• Given data:
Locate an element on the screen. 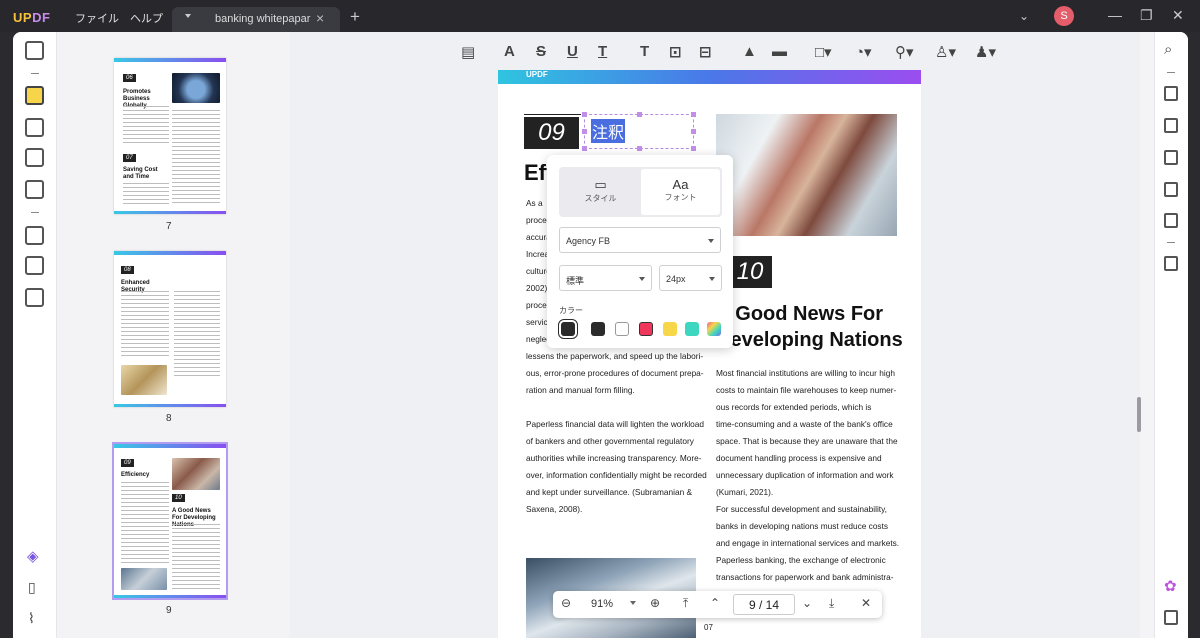 The height and width of the screenshot is (638, 1200). highlight-icon: A is located at coordinates (510, 52).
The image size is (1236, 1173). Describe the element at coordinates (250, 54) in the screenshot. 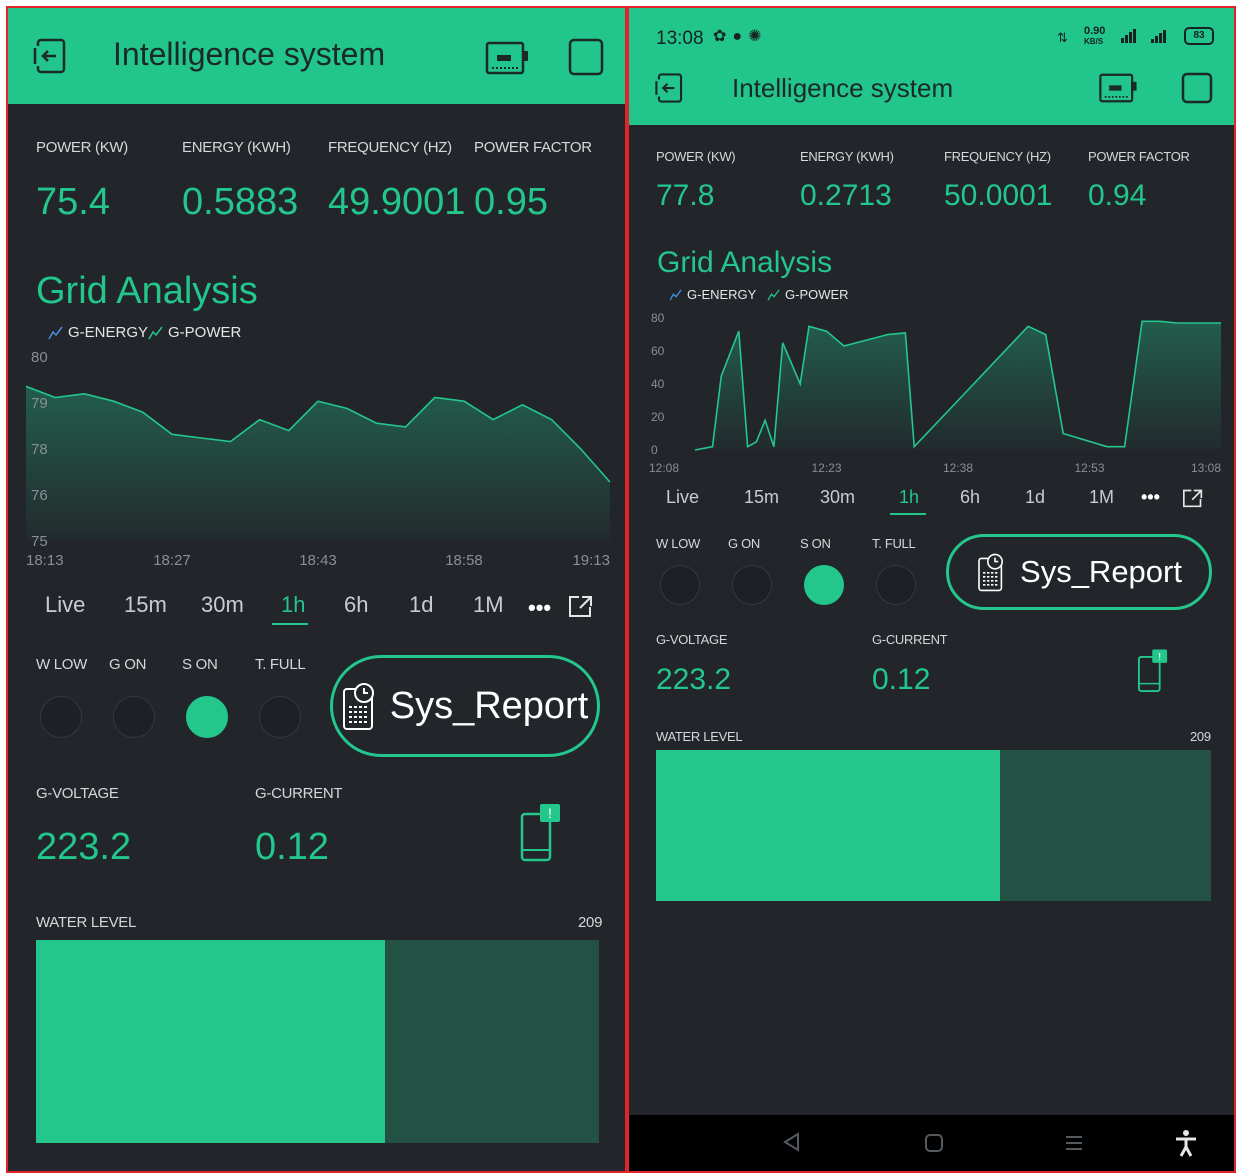

I see `app-title: Intelligence system` at that location.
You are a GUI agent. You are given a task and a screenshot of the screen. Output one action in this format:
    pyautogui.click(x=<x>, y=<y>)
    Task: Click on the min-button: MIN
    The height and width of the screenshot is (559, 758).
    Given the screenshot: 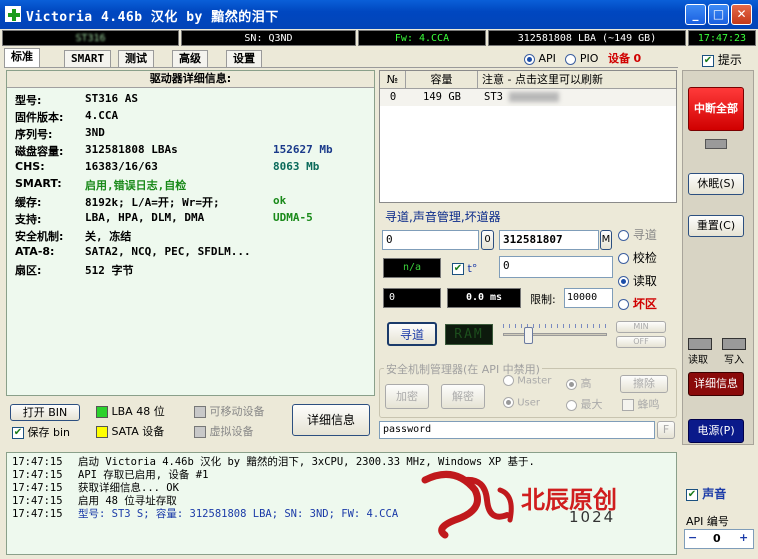 What is the action you would take?
    pyautogui.click(x=641, y=327)
    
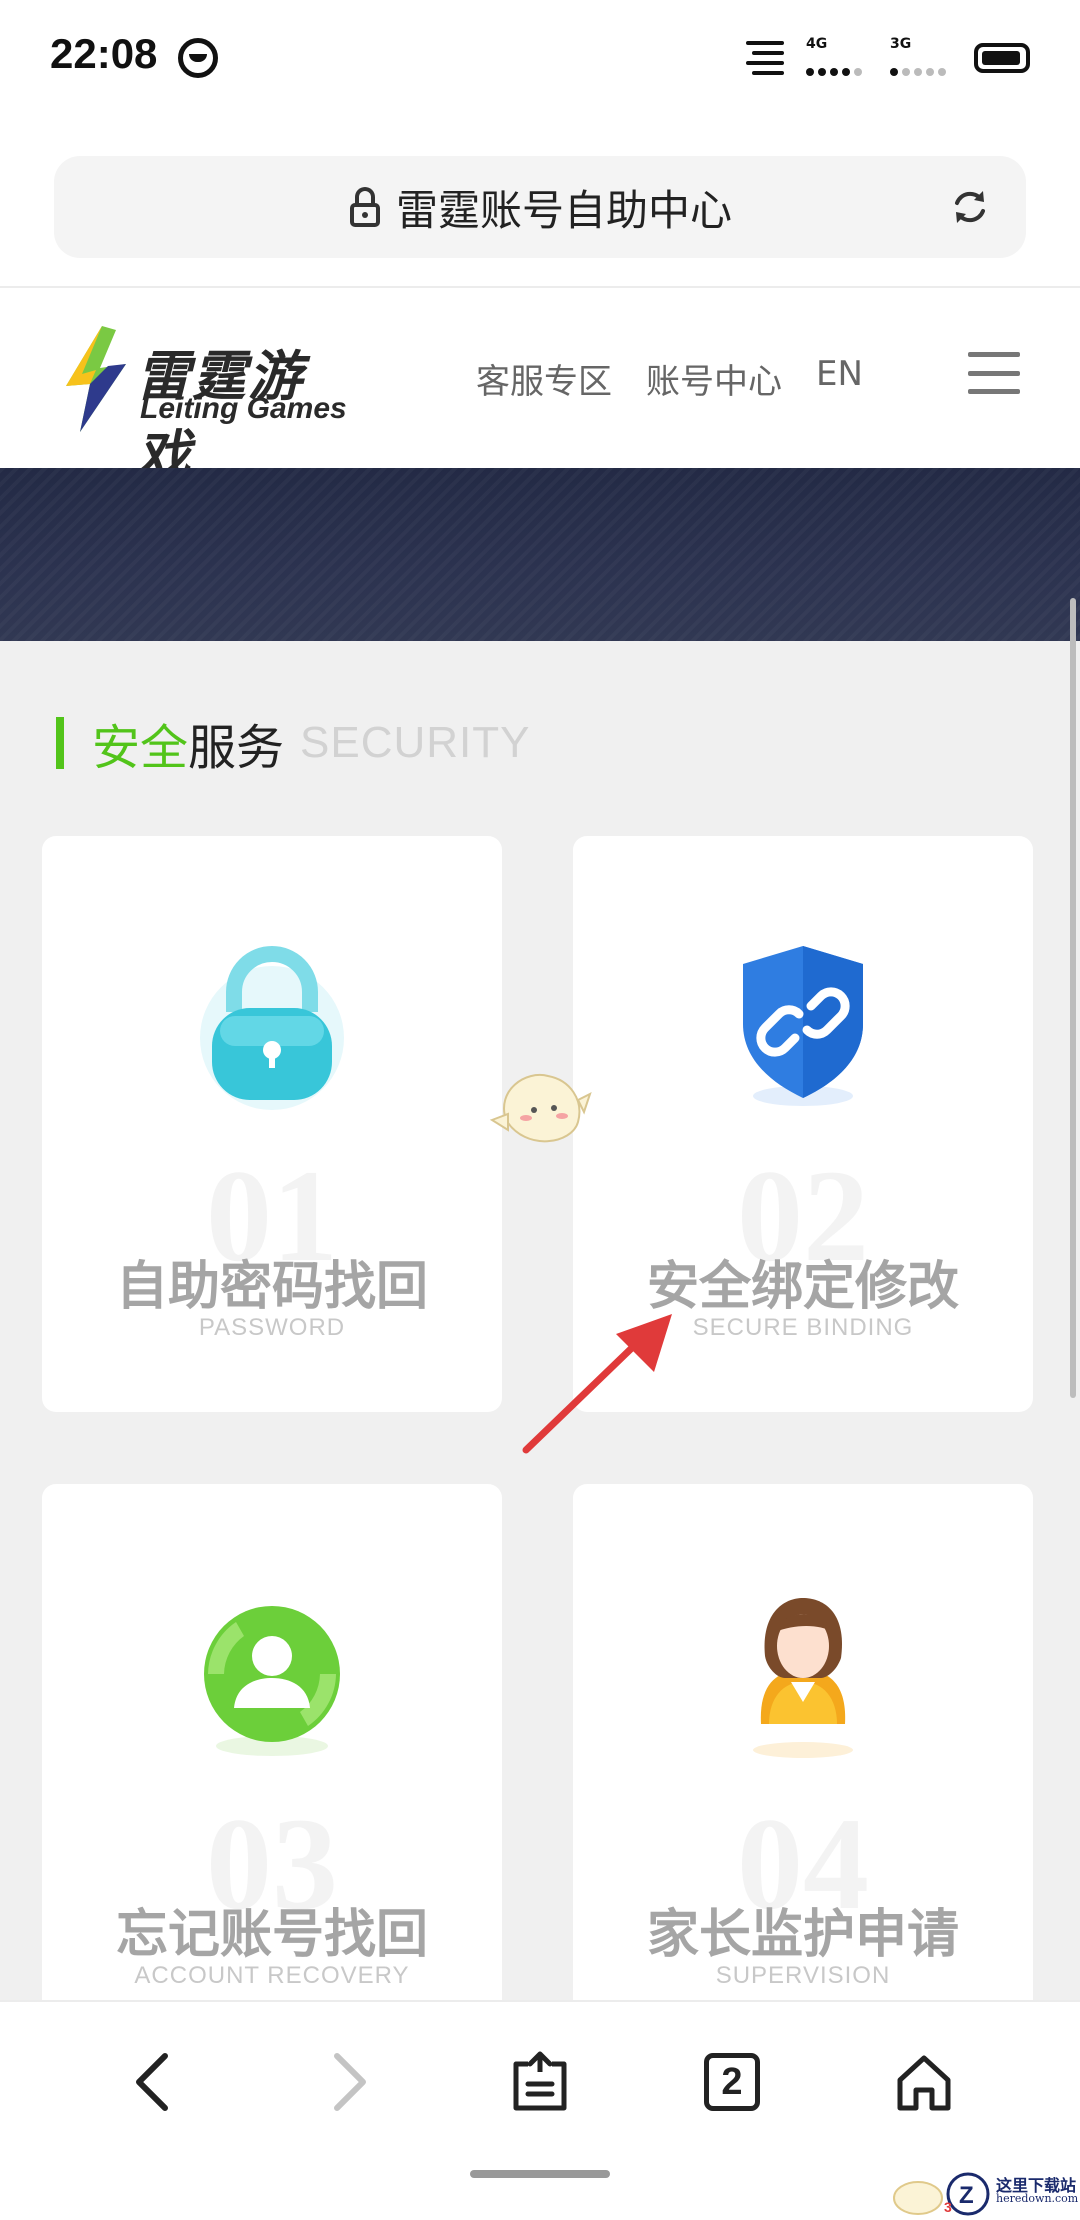 The image size is (1080, 2220). What do you see at coordinates (272, 1772) in the screenshot?
I see `card-account-recovery: 03 忘记账号找回 ACCOUNT RECOVERY` at bounding box center [272, 1772].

• What to do: Quote the material word for word from the line containing "The image size is (1236, 1173)." up to and including the line containing "at that location.", omitting the pictures.

• Output for this exercise:
The image size is (1236, 1173). Describe the element at coordinates (250, 54) in the screenshot. 

I see `app-title: Intelligence system` at that location.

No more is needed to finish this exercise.